After a bond proposal was soundly trounced in November 2013, the Corbett School District Board of Directors is going back to voters with a $9.415 million bond request this month.

Voters will decide in the May 20 primary election whether to approve the trimmed-down bond that would replace the 90-year-old middle school and make seismic, fire protection and energy upgrades to the cafeteria, gym and high school.

The bond has been cut back from last fall’s $15 million proposal. Opponents such as school board member Annette Calcagno said at the time they would prefer to see a bond measure in spring 2014 or later of $8 million to $10 million with a more developed plan.

The board voted 4-1 in March to place the bond on the May 20 election ballot.

A $9.415 million bond would cost an estimated $1.71 per $1,000 of assessed value, which if approved, would not increase the property tax rate for Corbett School District residents from 2013-14. The bond would mature over a period not to exceed 21 years.

In 1994, voters passed a $6.5 million bond to construct a new elementary school. Besides the elementary school, district buildings are between 35 and 90 years old.

The vote on the bond comes amid a year in which district personnel were called into ethical question and which has seen heated debate over its leadership, charter school, AP philosophy and alleged lack of communication with the community.

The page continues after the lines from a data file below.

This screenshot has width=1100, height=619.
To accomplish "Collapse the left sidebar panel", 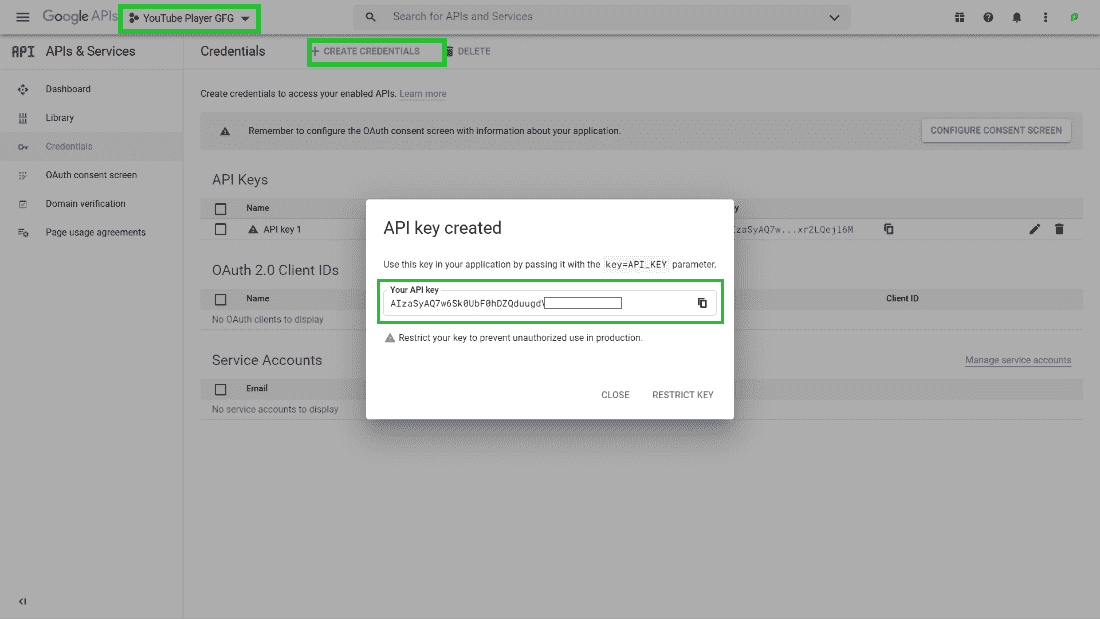I will [22, 601].
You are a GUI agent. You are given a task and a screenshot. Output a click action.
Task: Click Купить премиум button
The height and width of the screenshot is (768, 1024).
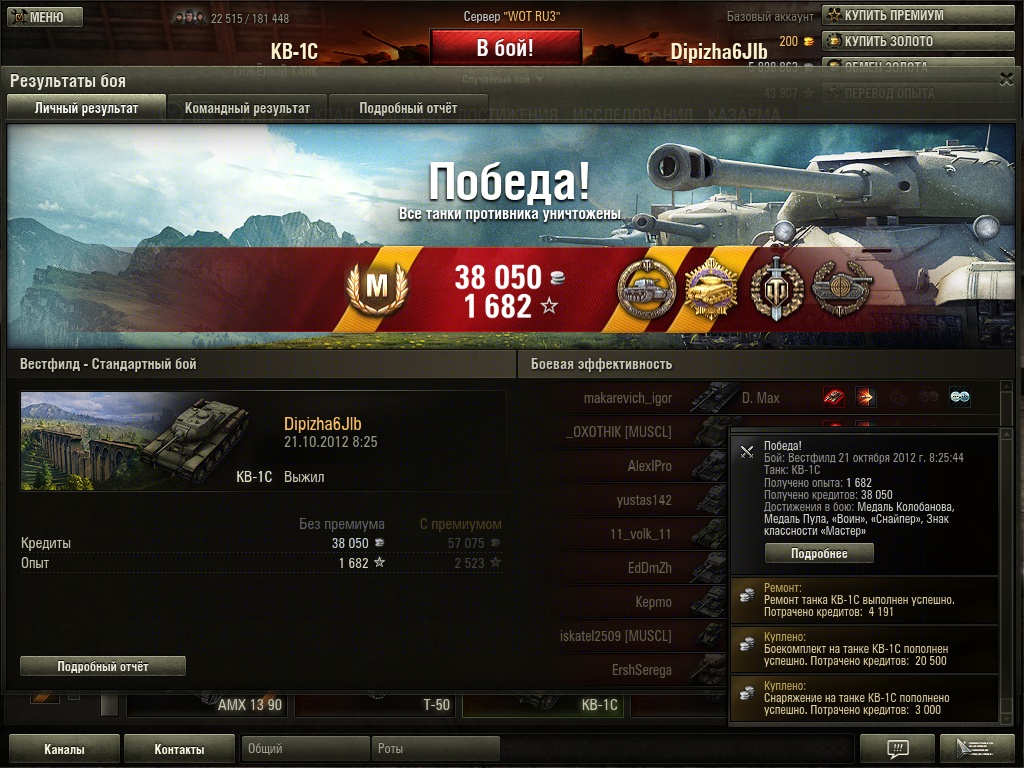[918, 15]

The bond is opposed by the political action committee Save Our Schools, which says the bond lacks a developed plan, transparency and community input.

In particular, members of SOS have expressed concern that the school board and district administration is trying to grow Corbett schools with out-of-district students.

Conversely, the bond is supported by Safe Corbett Kids, which says the bond protects Corbett property values with a new and safe building, makes economic sense with no new tax increase, will reduce congestion and responds to community concerns.

In its literature, the vote yes campaign references keeping “small but strong schools.”

Charter lease agreement

At its Wednesday, May 7, special board meeting, the Corbett School Board accepted a renegotiated Corbett Charter School lease agreement, following months of negotiation between the district and charter parties.

For one year, the charter school may lease Corbett’s library for $115,000 in total from July 1 through June 30, 2015.

In emailed correspondence, Bob Dunton, charter director, said the charter will not be able to offer its primary or high school program.

The library space will accommodate 75 students in fifth- and sixth-grades on campus.

“We had to make decisions regarding where one year could make the greatest positive impact,” Dunton wrote. “We also had to consider what age students would do best in the space that is available to us.”

Sheri Dunton, Dunton’s wife and a charter teacher, specialist and administrator, will serve as the on-site principal, he wrote.

Dunton has written that he will manage the charter’s organization, personnel and budget from afar, as he is not allowed on campus through the lease agreement.

Lindy Sims, Larry Swanson and Sarah Dummer will serve as charter teachers, he wrote.

On Jan. 22, the board voted to renew the charter school, but entered into a 90-day period of negotiations about the school.

Emotions ran high last February as the Corbett School Board voted 5-2 to pull the plug on Corbett Charter School’s lease after this school year.

A spiral of controversy has surrounded the charter school, with many teachers, parents and members of the public calling it divisive.

And yet even some opponents of the charter school said while they wanted to see the charter go, they wanted to do what was in the best interest of students and avoid a potential lawsuit from Dunton.